Chapter 13 – Klaatu Barada Nikto (Part II)
« Chapter 13 – Klaatu Barada Nikto (Part I) Chapter 13 – Klaatu Barada Nikto (Part III) »“It’s a very competitive game,” Brad said. He gestured towards the laptop as he paced back and forth, waving his hands as he spoke. “I have a suspicion that the other teams have also received this message. Think about it. Why only offer the secrets to me? There’s nothing about exclusivity.”
Zane tapped his finger on the railing for a moment, thinking deeply.
“Okay,” he said, nodding to himself. “We keep this between ourselves for the moment. This activity is about to end for the day and chances are nobody is going to bite for $100 with such a short window of opportunity. That means that the spy will probably contact you again at the next activity.”
Brad heaved his shoulders deeply and clasped his hands. “Okay,” he said. “And you expect you can catch him then?”
“Ask them for proof they can deliver,” Elaine said. “Send the message before the sundown. If the spy is capable of getting secret information from us, they’ll use another e-mail address and send it to you before it becomes public knowledge. Knowing what was sent and bordering the time it could have been sent will give me a jump on identifying who sent it.”
“I can do that,” Brad said.
“Okay,” Zane said. “Again, not a word of this leaves this room. Brad, Larry, I know we’re rivals in this game, but thanks for bringing this to me. It’s very honorable.”
“Your sister really helped me out a bunch,” the other DarkNET team leader said with a slow, discerned tone. “And, I’ve developed a particular allergy to cheaters recently.”
“It always comes back to cheating this week,” Frog said.
* * *
Although she really wanted to watch the team collectively collapse and disassemble the next puzzle in the DarkNET campaign, Elaine needed to address Hadaly’s research on the cheating subjects vis-à-vis her case with the Dean of Engineering. So she withdrew from her own lab to get some privacy (that seemed to be happening a lot lately.) She and Frog didn’t retreat far. Just down the hall into a much smaller computer lab where she had enough room to set up one of her one-off laptops, connect it up with the Enoch, and dive into cyberspace to visualize the data while the AI worked feverishly away at applying a multitude of different data mining algorithms.
Frog laid herself across one of the nearby tables and kept Elaine supplied with a steady stream of full, chilled Mountain Dew cans. Over the past ten minutes she’d downed three more, however, it seemed she was starting to lose steam and waved off the next can when it was offered.
“The dean cancelled his meeting with you,” Frog said. “Don’t you think maybe that means we should be in the room with Zane and co. working instead on the DarkNET problem?”
“If you’d like to keep my brother company instead, I could let you go,” Elaine said.
Frog smirked and shook her head. “No.
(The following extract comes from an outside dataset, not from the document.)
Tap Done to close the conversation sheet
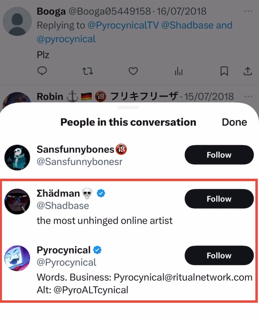 234,122
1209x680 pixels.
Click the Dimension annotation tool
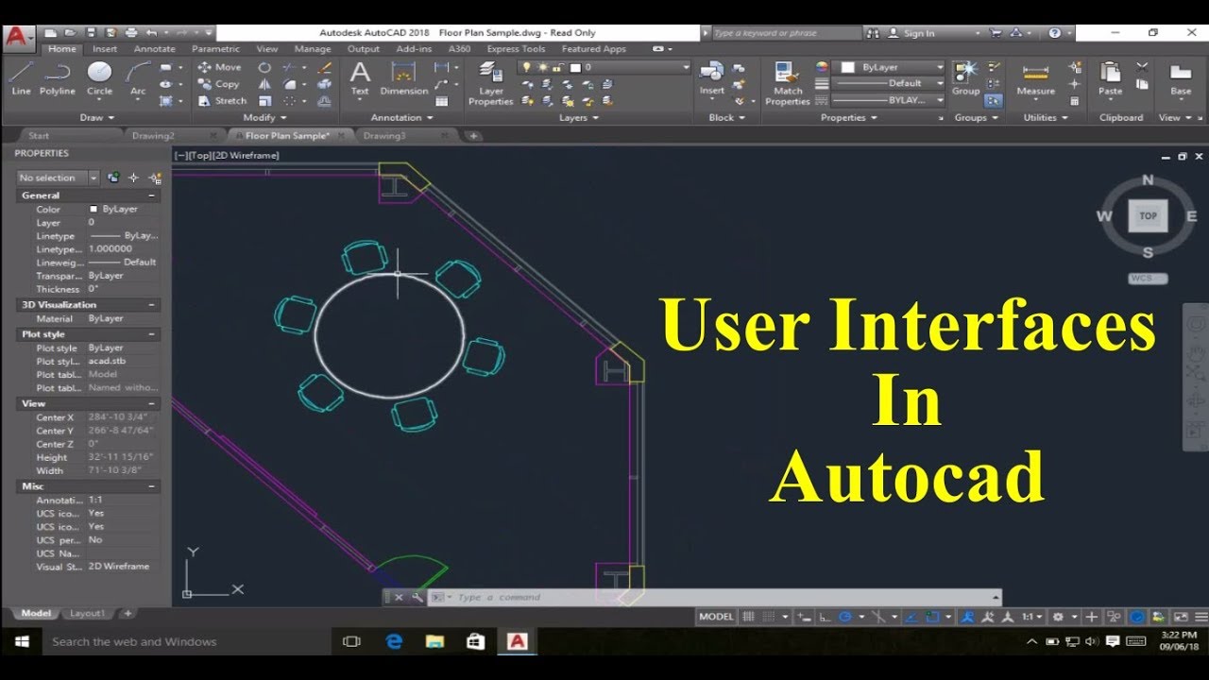403,79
Now that Brad has knocked off, I don’t have much reason to be in there without you by my side. Plus, who would hand you cold soda if you ran out? I have a duty to attend.”
“If I get a say, wouldn’t you rather I hacked into Hushmail to figure out who’s selling your secrets?” Hadaly said. She rezzed into the dim room casting a blue glow from her azure-limned ionizing hologram. The projected form of the AI stood so that her lower torso cut through one of the computers. It was off, otherwise the localized electromagnetic radiation produced by the projection would have fragged the processor.
“I need you to break the encryption on the database those student records are stored in,” Elaine said.
“What encryption?” Hadaly said. “Student academic records and transfers are stored in an old Oracle database. It has a firewall and a lot of access rules; but it’s not encrypted with anything that I can’t hash collide away in a millisecond. In fact, there it goes.”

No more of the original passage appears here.